Le passage du Gois, une chaussée de 4,15 kilomètres aménagée à la fin du XVIIIe siècle pour relier l'île de Noirmoutier au continent, a offert à la caravane et aux milliers de spectateurs amassés l'image forte du jour mais aussi la scène du premier acte dramatique du Tour 1999. Surgie au milieu des eaux, accessible deux fois par jour à marée basse, cette route qui évoque dans son nom le terme «goiser», c'est-à-dire patauger, était cernée d'une rangée de spectateurs qui se pâmaient autant devant les personnages médiatiques de la caravane défilant que face aux cyclistes attentifs à éviter les pièges d'une chaussée ultraglissante. Pour Alex Zülle et une trentaine de coureurs impliqués dans la chute ou stoppés net par l'amas de corps et de roues, l'image carte postale s'est transformée en cuisant souvenir.

Sachant la difficulté de l'endroit, le peloton avait abordé l'île avec beaucoup de nervosité. Personne ne pensait à s'ébahir devant la majesté du littoral mis à nu par le retrait des eaux. Non, le rythme était très élevé, conséquence d'une attaque antérieure de Jacky Durand, spécialiste des chevauchées solitaires. A l'approche du Gois, selon l'expression du milieu, ça frottait dur pour occuper les premières places qui préservent d'à-coups perturbant.
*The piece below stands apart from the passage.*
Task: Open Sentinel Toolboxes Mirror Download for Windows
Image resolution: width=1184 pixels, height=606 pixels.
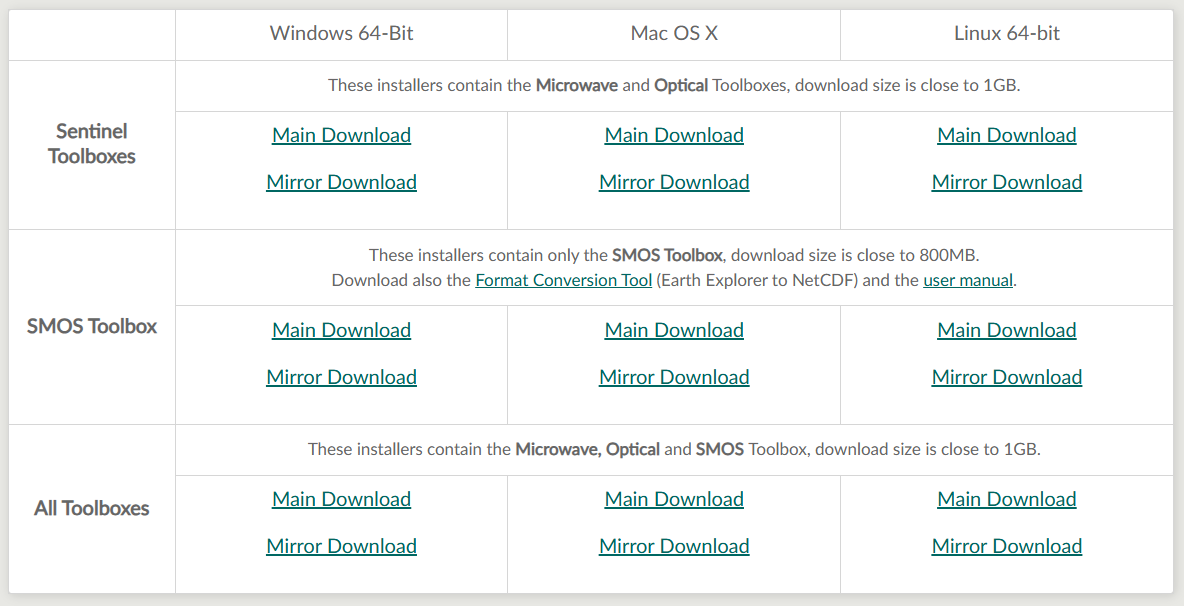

Une flaque d'eau, un pavé glissant, quelques traces d'algues et la roue se dérobe sous le coureur. Et dans une course lancée à plus de 50 km/h, c'est très vite l'hécatombe. «Tendue, l'élastique avait rompu.» Et pour le plus grand malheur des victimes de cette chausse-trappe pourtant épongée par trois balayeuses des services de l'Equipement – sans oublier les méduses retirées une à une de la chaussée –, la tête de la course poursuivait sur un rythme d'enfer. Le même que celui que suivait encore le peloton des 75 échappés à l'abordage du majestueux pont de Saint-Nazaire, dont l'arche centrale longue de 720 mètres est jetée 70 mètres au-dessus des eaux brunes de l'estuaire de la Loire.